Last month I had the chance to talk to Thomson Nguyen, co-founder & CEO at Framed Data, about what got him to where he is today, startups, big data, traveling, and more. Here’s what I learned:
Thomson spent his undergraduate years at Berkeley. He started as a Bioengineering major before moving on to a Pure Mathematics major with an English minor. Or unemployable math, as he lightly calls it. This consisted of a good deal of logic, set theory, and other pure math concepts. While his classes might not have geared towards been solving real world applications in math, his formative years built a foundation for his later work with computers. Before he got to that point though, he went off to Cambridge for a Master’s degree in computational biology.
Travel (and how to pay for it)
While at Cambridge, Thomson knew that he wanted to travel and explore Europe. One problem though: travel gets expensive.
To pay for his adventures, Thomson started setting up fish and chips websites for local sellers. These owners were often unfamiliar with the internet, but wanted to have a presence on Google Maps, Yelp, and the web.
How do you get started when you don’t have any existing work to show clients?
Thomson made his first website for a fish and chips owner for free. He wowed the owner, and from there his business started taking off. Able to show off his previous work to other fish and chips sellers, he could justify charging for the sites. In 2 months of contract work, he made enough money to travel around Europe for 6 months. As a current college student myself, I’m going to be taking this advice and laterally shifting it to the photography business to fund my upcoming trip abroad. More on that in another blog post though.
After graduate school, Thomson went to NY to work at a hedge fund over the summer. The path didn’t seem right though, so when it came time to find a job Thomson went to NYU to research machine learning. There, he learned to derive insights form data via statistical methods. In mid-2011, he went to work for Lookout. Lookout is a security company which helps keep users’ mobile phones safe and private. They also offer solutions for government and enterprise. When Thomson was at Lookout, the idea was to look at Android app data and figure out which apps were malicious. For example, say the average Flashlight application is 70 kb and the average permissions needed is 0. With Android’s rich ontology, apps are already helpfully grouped into specific subcategories. If there are apps that are significantly larger than that, or are asking for more permissions, given a specific distribution curve then it should be flagged for review.
Thomson enjoyed his time at Lookout, but an opportunity came to take a job at Causes that he couldn’t resist. Here, he was a data scientist lead. His day-to-day experiences here consisted of one-on-one meetings with people, product management, and coding. In this exercise in management, he learned how to scale up a team and products. This is the sort of thing that academia doesn’t teach.
After a year and a half, Thomson left Causes to start working on his own company: Framed Data. Framed Data is a predictive analytics application that takes in user data and predicts when they’re going to leave your application, and why they’re leaving. It helps users figure out how they can improve their application, as well as knowing when to reach out to high-risk users.

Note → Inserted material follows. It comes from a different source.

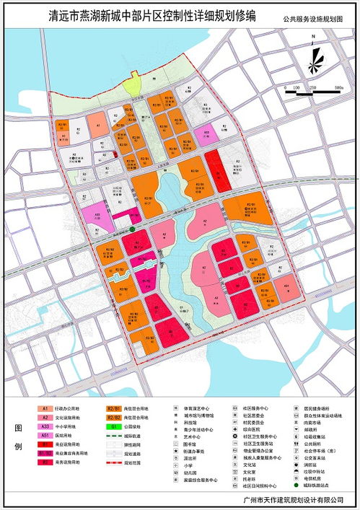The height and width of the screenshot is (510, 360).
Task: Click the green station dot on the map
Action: click(132, 229)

The idea wasn’t always this polished though. The original idea for the company was to take data scientist’s models and productionize them. The concept was good, and it got Framed Data into Y Combinator Winter 2014. From there, Framed Data pivoted to provide a marketing automation service which helps applications retain their users.
Since getting into Y Combinator, Thomson mentioned his job has transitioned from coding to hiring. Now much of his day-to-day activities are non-technical, and mainly involve sales, business development, customer support, and management.
Data Science Tips and Advice
With his experience in data science, Thomson expanded upon a number of different ways for someone interested in data science to get more involved. One aspect he mentioned was General Assembly courses, which teach you how to become a data scientist over the course of 12 weeks. These types of courses tend to be better suited for non-technical people, though technical people can still pick up a lot from them too. In the course Thomson taught, 95% of the participants graduated from the course with jobs.
Another option for learning more about data science is Kaggle. Here, you compete with teams from around the world on one of the many different data science problems available. It’s a great way to build your data science portfolio on Github. Side tip: your portfolio should consist of code AND plain English talking about the different trends you found. One of the benefits (and also perhaps a drawback) of Kaggle is that it’s graded on a quantitative scale. You are optimizing for a predetermined number. This makes it great for competitions, but in the real world things aren’t always so objective.
Thomson ended our discussion with some closing thoughts on start-ups, career paths, and locations.
Big Companies vs Startups
In his opinion, companies can destroy creativity. Six-figures for a young person starting at their first job makes life too comfortable. Once you’re being compensated at that level, you’re not going to want to take the risk to start your own company.
As an employee at a startup, you’re going to have high visibility to everyone else. You’ll be able to interact with the investors, VPs, CEOs, etc. on a much more regular basis than you would at a big company like Google. Lastly, if you want to work at a startup, consider moving out west. It’s a great place to live, and Framed Data is hiring.